Nothing in the records should differ when you write them out again.

----

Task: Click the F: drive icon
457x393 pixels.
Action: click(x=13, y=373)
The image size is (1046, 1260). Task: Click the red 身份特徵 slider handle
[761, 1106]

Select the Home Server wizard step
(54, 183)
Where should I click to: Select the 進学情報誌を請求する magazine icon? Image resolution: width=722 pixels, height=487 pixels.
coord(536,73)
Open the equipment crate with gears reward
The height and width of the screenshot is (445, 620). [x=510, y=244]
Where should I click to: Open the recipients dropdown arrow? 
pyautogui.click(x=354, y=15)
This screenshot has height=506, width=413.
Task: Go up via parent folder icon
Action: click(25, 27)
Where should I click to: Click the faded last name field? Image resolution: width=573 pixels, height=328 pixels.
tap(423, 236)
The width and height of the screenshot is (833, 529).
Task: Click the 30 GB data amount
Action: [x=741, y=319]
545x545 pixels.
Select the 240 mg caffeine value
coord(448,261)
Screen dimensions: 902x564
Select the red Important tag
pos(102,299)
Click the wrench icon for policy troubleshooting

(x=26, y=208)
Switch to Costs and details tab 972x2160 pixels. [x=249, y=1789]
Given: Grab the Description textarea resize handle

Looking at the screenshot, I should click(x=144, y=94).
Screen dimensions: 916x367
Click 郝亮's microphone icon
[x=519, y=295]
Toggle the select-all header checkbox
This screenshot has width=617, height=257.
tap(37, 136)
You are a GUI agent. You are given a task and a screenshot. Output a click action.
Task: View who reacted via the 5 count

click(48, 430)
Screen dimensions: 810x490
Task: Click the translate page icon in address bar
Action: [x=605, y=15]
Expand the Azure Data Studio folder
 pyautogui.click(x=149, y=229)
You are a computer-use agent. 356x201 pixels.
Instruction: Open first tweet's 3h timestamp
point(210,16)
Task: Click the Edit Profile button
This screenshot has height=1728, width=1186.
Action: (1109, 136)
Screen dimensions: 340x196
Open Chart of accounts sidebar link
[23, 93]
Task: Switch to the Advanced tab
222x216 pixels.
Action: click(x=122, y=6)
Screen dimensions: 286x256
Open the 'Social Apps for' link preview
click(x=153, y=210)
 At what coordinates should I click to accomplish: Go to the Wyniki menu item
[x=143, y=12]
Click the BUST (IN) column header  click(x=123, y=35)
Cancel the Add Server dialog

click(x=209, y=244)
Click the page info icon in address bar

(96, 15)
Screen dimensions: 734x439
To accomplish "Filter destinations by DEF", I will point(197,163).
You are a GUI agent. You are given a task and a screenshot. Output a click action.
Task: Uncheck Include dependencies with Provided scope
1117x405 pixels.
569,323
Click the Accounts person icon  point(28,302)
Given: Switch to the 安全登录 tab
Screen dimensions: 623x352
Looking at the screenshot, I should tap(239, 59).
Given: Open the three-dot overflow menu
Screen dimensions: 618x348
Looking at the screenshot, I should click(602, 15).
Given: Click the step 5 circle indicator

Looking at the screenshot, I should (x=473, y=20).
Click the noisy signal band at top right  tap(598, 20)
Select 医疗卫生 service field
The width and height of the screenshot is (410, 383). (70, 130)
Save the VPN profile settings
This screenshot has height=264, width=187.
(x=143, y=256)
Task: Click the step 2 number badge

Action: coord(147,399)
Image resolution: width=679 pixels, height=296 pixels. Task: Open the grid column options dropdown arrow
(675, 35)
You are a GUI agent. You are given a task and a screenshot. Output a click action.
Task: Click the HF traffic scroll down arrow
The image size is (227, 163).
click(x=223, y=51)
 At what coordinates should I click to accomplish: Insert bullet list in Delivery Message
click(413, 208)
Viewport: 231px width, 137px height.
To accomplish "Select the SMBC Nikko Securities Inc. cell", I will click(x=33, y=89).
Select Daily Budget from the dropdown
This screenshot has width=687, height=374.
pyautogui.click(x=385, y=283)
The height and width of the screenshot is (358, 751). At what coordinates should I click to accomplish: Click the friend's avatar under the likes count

----

OUTPUT –
Task: Click the F: drive icon
457x393 pixels.
Action: click(x=13, y=373)
The image size is (1046, 1260). Task: Click the red 身份特徵 slider handle
[761, 1106]

Select the Home Server wizard step
(54, 183)
Where should I click to: Select the 進学情報誌を請求する magazine icon? Image resolution: width=722 pixels, height=487 pixels.
coord(536,73)
Open the equipment crate with gears reward
The height and width of the screenshot is (445, 620). [x=510, y=244]
Where should I click to: Open the recipients dropdown arrow? 
pyautogui.click(x=354, y=15)
This screenshot has height=506, width=413.
Task: Go up via parent folder icon
Action: click(25, 27)
Where should I click to: Click the faded last name field? Image resolution: width=573 pixels, height=328 pixels.
tap(423, 236)
The width and height of the screenshot is (833, 529).
Task: Click the 30 GB data amount
Action: [x=741, y=319]
545x545 pixels.
Select the 240 mg caffeine value
coord(448,261)
Screen dimensions: 902x564
Select the red Important tag
pos(102,299)
Click the wrench icon for policy troubleshooting

(x=26, y=208)
Switch to Costs and details tab 972x2160 pixels. [x=249, y=1789]
Given: Grab the Description textarea resize handle

Looking at the screenshot, I should click(x=144, y=94).
Screen dimensions: 916x367
Click 郝亮's microphone icon
[x=519, y=295]
Toggle the select-all header checkbox
This screenshot has width=617, height=257.
tap(37, 136)
You are a GUI agent. You are given a task and a screenshot. Output a click action.
Task: View who reacted via the 5 count

click(48, 430)
Screen dimensions: 810x490
Task: Click the translate page icon in address bar
Action: [x=605, y=15]
Expand the Azure Data Studio folder
 pyautogui.click(x=149, y=229)
You are a computer-use agent. 356x201 pixels.
Instruction: Open first tweet's 3h timestamp
point(210,16)
Task: Click the Edit Profile button
This screenshot has height=1728, width=1186.
Action: (1109, 136)
Screen dimensions: 340x196
Open Chart of accounts sidebar link
[23, 93]
Task: Switch to the Advanced tab
222x216 pixels.
Action: click(x=122, y=6)
Screen dimensions: 286x256
Open the 'Social Apps for' link preview
click(x=153, y=210)
 At what coordinates should I click to accomplish: Go to the Wyniki menu item
[x=143, y=12]
Click the BUST (IN) column header  click(x=123, y=35)
Cancel the Add Server dialog

click(x=209, y=244)
Click the page info icon in address bar

(96, 15)
Screen dimensions: 734x439
To accomplish "Filter destinations by DEF", I will point(197,163).
You are a GUI agent. You are given a task and a screenshot. Output a click action.
Task: Uncheck Include dependencies with Provided scope
1117x405 pixels.
569,323
Click the Accounts person icon  point(28,302)
Given: Switch to the 安全登录 tab
Screen dimensions: 623x352
Looking at the screenshot, I should tap(239, 59).
Given: Open the three-dot overflow menu
Screen dimensions: 618x348
Looking at the screenshot, I should click(602, 15).
Given: Click the step 5 circle indicator

Looking at the screenshot, I should (x=473, y=20).
Click the noisy signal band at top right  tap(598, 20)
Select 医疗卫生 service field
The width and height of the screenshot is (410, 383). (70, 130)
Save the VPN profile settings
This screenshot has height=264, width=187.
(x=143, y=256)
Task: Click the step 2 number badge

Action: coord(147,399)
Image resolution: width=679 pixels, height=296 pixels. Task: Open the grid column options dropdown arrow
(675, 35)
You are a GUI agent. You are given a task and a screenshot. Output a click action.
Task: Click the HF traffic scroll down arrow
The image size is (227, 163).
click(x=223, y=51)
 At what coordinates should I click to accomplish: Insert bullet list in Delivery Message
click(413, 208)
Viewport: 231px width, 137px height.
To accomplish "Select the SMBC Nikko Securities Inc. cell", I will click(x=33, y=89).
Select Daily Budget from the dropdown
This screenshot has width=687, height=374.
pyautogui.click(x=385, y=283)
The height and width of the screenshot is (358, 751). At what coordinates should I click to accomplish: Click the friend's avatar under the likes count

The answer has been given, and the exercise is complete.